La Lettre n°1 de Juin 2001

Actualités : L'évolution du pooling of interests aux Etats-Unis

Aux Etats-Unis, le FASB (*1) s'apprête à modifier le traitement comptable des rapprochements d'entreprises par la suppression du pooling of interests (mise en commun d'intérêts en franglais) et la fin de l'amortissement du goodwill, révolution qui aura nécessairement des répercussions en Europe.

Le goodwill ou écart d'acquisition correspond à la différence entre le prix payé pour acheter une société et la valeur comptable de ses capitaux propres, réévalués pour tenir compte de plus ou moins-values identifiables. Aux Etats-Unis et en France, si l'acquisition est essentiellement payée à plus de 90% en actions (*2), il est possible d'intégrer la nouvelle filiale dans les comptes du groupe sur la base des valeurs comptables de ses actifs et passifs. Les actions émises sont inscrites au bilan non sur la base de leur valeur, mais pour le montant comptable des capitaux propres de la cible. Il en est de même dans les normes internationales IAS (*3) si de surcroît l'acquéreur et la cible sont de taille équivalente et que l'on ne peut pas distinguer ni acheteur ni vendeur. C'est ce que l'on appelle le pooling of interest. Quel que soit le référentiel comptable, les acquisitions financées à plus de 10% en liquidités ou quasi-liquidités entraînent la réévaluation des actifs et des passifs exigibles de la cible et la constatation d'un goodwill inscrit parmi les actifs incorporels (*4). Celui-ci est alors amorti sur une durée le plus souvent proche de 20 ans. C'est la méthode du purchase accounting.
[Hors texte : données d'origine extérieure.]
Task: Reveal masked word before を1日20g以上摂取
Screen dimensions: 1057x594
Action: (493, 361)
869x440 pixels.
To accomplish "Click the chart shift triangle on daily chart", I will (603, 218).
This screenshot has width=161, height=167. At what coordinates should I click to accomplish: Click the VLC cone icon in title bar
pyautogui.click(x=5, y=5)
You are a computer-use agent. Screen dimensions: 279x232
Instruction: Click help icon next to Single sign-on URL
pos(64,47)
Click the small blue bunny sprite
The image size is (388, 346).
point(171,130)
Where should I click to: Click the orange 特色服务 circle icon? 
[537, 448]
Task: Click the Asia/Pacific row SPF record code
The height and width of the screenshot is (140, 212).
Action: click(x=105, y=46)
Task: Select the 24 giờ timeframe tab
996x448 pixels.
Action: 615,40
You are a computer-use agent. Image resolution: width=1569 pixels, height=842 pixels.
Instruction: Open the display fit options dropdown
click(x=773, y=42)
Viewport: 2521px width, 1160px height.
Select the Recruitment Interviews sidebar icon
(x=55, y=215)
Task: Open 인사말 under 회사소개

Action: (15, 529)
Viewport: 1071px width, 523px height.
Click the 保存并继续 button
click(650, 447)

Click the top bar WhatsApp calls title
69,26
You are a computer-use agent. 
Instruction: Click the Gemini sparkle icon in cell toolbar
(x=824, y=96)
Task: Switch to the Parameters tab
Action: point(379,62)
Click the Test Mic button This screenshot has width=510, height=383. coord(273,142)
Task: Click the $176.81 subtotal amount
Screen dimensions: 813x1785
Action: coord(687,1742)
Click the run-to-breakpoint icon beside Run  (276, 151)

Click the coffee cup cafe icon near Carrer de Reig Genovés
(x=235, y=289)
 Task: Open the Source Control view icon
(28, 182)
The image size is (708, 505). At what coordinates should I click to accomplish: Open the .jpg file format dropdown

D'un point de vue conceptuel, les deux méthodes devraient être équivalentes : elles n'affectent pas les cash-flows futurs du groupe (*5) et donc pas sa valeur. Il n'en est rien dans la pratique. Les entreprises et leurs conseils dépensent des trésors d'imagination pour faire d'une acquisition une fusion qui bénéficie du pooling : il n'y a pas de dotations aux amortissements du goodwill qui réduisent les résultats futurs ; les taux de rentabilité affichés sont améliorés car les capitaux employés et les capitaux propres ont été réduits.

Après avoir envisagé d'interdire la méthode du pooling et de requérir un amortissement du goodwill sur une durée maximum de 20 ans, le FASB s'apprête à publier à la mi-juillet une directive proscrivant la méthode du pooling, ne laissant subsister que la méthode du purchase accounting mais avec une modification de taille. Le goodwill dégagé par le rapprochement ne serait plus amorti, il continuerait de figurer parmi les actifs incorporels ; le cas échéant son montant serait déprécié si l'on peut démontrer à l'occasion d'un test annuel de validité (impairment test) que la valeur des actifs (*6) est inférieure à leur montant comptable.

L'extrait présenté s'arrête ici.